Jung bought six pieces from the last Fear of God Essentials drop for him and his friends. In his enthusiasm for the brand, he’s even paid up to $400, more than three times the retail price, for Fear of God hoodies on StockX.
“For young entrepreneurs, the sky’s the limit today,” say sneaker enthusiast sisters Ariana (27), Dresden (25) and Dakota (21) Peters (@TheChicksWithKicks), who have a sneaker collection worth around $6 million. Their last auction on Ebay featured over 2,000 pairs of sneakers. Current listings on the platform range from $350 to $2,000.

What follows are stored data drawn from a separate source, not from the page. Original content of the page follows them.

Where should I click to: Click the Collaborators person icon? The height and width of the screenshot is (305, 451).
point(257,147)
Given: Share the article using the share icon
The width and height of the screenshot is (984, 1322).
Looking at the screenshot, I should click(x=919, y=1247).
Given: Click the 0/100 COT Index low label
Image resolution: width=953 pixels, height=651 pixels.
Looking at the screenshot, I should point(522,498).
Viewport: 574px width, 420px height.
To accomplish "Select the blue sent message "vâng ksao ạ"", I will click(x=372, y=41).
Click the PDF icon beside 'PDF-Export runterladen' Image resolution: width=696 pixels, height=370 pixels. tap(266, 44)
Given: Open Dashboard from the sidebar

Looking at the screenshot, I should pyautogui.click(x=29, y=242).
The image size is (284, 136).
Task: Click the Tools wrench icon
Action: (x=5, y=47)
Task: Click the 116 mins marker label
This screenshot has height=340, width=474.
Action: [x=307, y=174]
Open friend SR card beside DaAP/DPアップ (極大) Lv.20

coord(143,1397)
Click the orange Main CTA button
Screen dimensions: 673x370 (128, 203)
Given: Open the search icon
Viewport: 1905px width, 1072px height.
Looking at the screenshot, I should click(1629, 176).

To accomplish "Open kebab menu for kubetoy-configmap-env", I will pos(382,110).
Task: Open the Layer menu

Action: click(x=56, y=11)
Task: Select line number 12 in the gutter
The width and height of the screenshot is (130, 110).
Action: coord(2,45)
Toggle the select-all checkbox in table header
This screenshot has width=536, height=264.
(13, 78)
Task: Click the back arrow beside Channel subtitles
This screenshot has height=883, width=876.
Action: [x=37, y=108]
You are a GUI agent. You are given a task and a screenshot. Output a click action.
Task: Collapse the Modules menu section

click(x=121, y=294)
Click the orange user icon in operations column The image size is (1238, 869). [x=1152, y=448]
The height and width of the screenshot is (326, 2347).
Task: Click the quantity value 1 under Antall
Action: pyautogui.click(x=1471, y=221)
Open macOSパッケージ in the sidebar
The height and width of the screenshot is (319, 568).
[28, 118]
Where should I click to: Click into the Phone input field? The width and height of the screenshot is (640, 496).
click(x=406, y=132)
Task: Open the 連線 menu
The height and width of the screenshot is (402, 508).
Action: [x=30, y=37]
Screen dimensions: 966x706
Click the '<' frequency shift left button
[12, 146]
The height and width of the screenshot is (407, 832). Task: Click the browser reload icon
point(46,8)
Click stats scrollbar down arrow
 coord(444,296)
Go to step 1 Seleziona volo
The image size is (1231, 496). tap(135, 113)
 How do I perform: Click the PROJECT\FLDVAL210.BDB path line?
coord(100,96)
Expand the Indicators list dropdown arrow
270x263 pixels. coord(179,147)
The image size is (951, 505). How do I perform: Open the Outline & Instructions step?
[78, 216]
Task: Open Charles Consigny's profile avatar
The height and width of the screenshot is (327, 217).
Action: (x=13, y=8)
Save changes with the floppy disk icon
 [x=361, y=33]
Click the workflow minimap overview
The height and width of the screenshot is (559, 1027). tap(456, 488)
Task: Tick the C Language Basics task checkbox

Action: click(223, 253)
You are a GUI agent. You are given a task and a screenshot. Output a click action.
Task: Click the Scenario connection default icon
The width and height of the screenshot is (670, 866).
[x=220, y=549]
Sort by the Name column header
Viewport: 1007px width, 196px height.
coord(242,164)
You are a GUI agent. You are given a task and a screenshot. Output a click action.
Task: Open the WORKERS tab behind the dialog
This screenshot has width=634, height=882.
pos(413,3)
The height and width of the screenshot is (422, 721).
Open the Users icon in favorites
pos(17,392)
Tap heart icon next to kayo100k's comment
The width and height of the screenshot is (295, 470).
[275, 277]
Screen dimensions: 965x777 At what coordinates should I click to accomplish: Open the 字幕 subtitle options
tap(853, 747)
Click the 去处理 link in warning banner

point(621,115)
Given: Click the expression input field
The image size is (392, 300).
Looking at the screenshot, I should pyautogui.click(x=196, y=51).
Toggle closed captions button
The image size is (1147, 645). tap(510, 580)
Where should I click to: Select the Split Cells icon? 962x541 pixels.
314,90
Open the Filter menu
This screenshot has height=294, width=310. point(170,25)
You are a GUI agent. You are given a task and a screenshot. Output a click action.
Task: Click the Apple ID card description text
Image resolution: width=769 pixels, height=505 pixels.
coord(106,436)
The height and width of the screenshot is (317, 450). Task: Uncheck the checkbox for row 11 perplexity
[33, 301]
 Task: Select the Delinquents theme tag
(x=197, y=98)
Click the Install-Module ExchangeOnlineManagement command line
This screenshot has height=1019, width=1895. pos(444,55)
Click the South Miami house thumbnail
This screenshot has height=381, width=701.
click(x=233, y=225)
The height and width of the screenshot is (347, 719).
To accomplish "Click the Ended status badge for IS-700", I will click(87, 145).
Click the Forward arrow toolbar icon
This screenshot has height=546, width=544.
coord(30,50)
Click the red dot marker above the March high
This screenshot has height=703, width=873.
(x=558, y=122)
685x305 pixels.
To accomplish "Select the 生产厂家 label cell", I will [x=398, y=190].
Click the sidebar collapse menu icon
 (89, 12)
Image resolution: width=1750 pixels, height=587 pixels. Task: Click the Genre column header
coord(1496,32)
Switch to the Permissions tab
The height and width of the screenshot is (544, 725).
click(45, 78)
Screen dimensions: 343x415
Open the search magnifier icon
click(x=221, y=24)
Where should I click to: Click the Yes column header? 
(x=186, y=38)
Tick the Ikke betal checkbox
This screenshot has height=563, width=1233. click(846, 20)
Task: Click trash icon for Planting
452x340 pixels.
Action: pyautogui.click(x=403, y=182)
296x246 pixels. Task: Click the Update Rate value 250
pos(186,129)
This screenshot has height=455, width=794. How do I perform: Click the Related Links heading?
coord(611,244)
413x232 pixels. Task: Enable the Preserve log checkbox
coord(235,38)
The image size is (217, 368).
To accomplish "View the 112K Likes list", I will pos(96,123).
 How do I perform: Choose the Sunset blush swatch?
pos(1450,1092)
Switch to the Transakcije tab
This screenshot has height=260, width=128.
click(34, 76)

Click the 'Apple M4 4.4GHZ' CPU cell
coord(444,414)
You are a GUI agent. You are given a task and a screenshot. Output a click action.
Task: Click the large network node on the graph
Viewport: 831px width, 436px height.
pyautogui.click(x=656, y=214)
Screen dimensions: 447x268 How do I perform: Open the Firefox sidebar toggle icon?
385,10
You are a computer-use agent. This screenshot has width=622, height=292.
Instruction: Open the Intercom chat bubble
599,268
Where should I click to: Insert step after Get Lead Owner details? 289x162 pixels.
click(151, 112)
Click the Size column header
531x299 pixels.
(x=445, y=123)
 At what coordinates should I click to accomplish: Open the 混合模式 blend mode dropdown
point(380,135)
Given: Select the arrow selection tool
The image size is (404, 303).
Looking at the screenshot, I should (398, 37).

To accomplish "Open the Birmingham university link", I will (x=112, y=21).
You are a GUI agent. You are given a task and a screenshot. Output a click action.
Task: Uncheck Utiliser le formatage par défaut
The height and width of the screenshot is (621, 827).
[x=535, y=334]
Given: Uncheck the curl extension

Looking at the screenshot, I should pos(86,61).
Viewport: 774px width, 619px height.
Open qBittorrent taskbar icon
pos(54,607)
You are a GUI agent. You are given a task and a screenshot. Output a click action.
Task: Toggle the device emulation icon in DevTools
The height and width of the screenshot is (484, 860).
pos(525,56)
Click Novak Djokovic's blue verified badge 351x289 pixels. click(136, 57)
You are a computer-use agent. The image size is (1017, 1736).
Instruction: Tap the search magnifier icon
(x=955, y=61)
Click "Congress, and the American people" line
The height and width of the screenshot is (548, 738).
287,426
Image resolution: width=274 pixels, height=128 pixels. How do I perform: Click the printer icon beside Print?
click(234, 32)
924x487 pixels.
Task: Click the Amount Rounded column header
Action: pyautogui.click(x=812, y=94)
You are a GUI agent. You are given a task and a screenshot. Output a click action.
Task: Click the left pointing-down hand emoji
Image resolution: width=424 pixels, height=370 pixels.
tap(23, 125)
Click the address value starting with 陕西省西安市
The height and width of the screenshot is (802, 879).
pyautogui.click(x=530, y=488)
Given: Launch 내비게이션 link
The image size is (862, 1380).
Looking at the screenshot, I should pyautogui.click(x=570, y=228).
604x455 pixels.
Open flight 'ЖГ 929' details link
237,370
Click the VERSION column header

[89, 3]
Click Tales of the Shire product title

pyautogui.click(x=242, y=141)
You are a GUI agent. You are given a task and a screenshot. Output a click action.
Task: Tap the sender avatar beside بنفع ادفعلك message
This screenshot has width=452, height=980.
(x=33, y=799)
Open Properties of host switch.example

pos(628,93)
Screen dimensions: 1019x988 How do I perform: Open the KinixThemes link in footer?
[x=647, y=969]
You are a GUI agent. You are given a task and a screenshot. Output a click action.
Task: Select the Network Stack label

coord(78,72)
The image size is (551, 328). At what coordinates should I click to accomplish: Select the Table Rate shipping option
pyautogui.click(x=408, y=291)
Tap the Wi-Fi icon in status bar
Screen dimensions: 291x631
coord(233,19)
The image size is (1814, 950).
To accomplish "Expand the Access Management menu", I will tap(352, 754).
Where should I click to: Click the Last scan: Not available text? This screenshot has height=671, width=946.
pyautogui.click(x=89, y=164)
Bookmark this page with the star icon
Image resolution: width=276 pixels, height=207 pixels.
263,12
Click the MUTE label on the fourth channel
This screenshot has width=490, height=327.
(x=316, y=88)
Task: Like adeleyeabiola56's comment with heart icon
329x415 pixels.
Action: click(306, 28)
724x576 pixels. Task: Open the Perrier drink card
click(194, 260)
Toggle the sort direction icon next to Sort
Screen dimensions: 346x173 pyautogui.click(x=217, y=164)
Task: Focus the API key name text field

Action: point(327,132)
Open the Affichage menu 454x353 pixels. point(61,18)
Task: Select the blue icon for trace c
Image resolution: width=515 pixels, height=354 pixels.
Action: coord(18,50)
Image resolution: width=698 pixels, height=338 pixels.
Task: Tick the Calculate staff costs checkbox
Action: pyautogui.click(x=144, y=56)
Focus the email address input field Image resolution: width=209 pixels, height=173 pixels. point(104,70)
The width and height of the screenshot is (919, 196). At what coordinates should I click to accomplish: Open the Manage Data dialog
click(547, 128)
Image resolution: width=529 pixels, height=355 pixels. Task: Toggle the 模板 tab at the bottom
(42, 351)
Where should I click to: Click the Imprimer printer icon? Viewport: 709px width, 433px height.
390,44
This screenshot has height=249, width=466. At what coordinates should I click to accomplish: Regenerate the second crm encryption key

“The idea of a business person has completely changed — they can look like anyone,” say the Peters sisters. When they’re not wearing sneakers, they prefer brands with individuality, buying dresses from US label Zimmermann and colourful luxury heels from shoe names Amina Muaddi and Mach & Mach. “Sometimes it’s fun to engage in a few trendy [luxury] pieces for the moment but overall when we invest in our wardrobe and accessories we like to keep it timeless.”
The Los Angeles vibe
Los Angeles is a thriving center of activity for a hustle culture that blends crypto activity, streetwear, social media and Gen Z energy. LA-based labels Fear of God, Amiri and Rhude have strong appeal to young investors and entrepreneurs, experts say, because their founders understand the new consumers who have made money via non-traditional routes.
Amiri creates tailoring, denim and streetwear for affluent young consumers who want quality without formality. Its recent Autumn/Winter 2022 show created a buzz at New York Fashion Week, despite being shown in LA. “Amiri does not fit into a traditional box. We challenge the notion of a luxury house perched upon a marble pedestal,” says founder Mike Amiri, who sold a minority stake in the business to Italy’s OTB in 2019. “The Gen Z customer is looking for something more personal, and prioritises their own needs, rather than fitting into what they are told are their needs… They are used to having access to the world at their fingertips.”
Rhude founder Rhuigi Villaseñor considers himself a member of the new generation of entrepreneurs and investors. “I’m well within the age range of that current. I have a direct understanding of the consumer and their thought process. The clothes are reactionary to the thought,” he says. New luxury should be “something real”, he suggests. “What people want to wear on a day-to-day — real working people.”
Gen Zs with money don’t necessarily splash the cash. Lea Thompson, a crypto investor who founded @GirlGoneCrypto, says she enjoys exploring luxury brands. “But, I think that the frugal side of me will never totally die,” she says, explaining that she still enjoys finding Gucci or Prada pieces on luxury resale sites such as Poshmark alongside her shopping trips to Nordstrom or Neiman Marcus.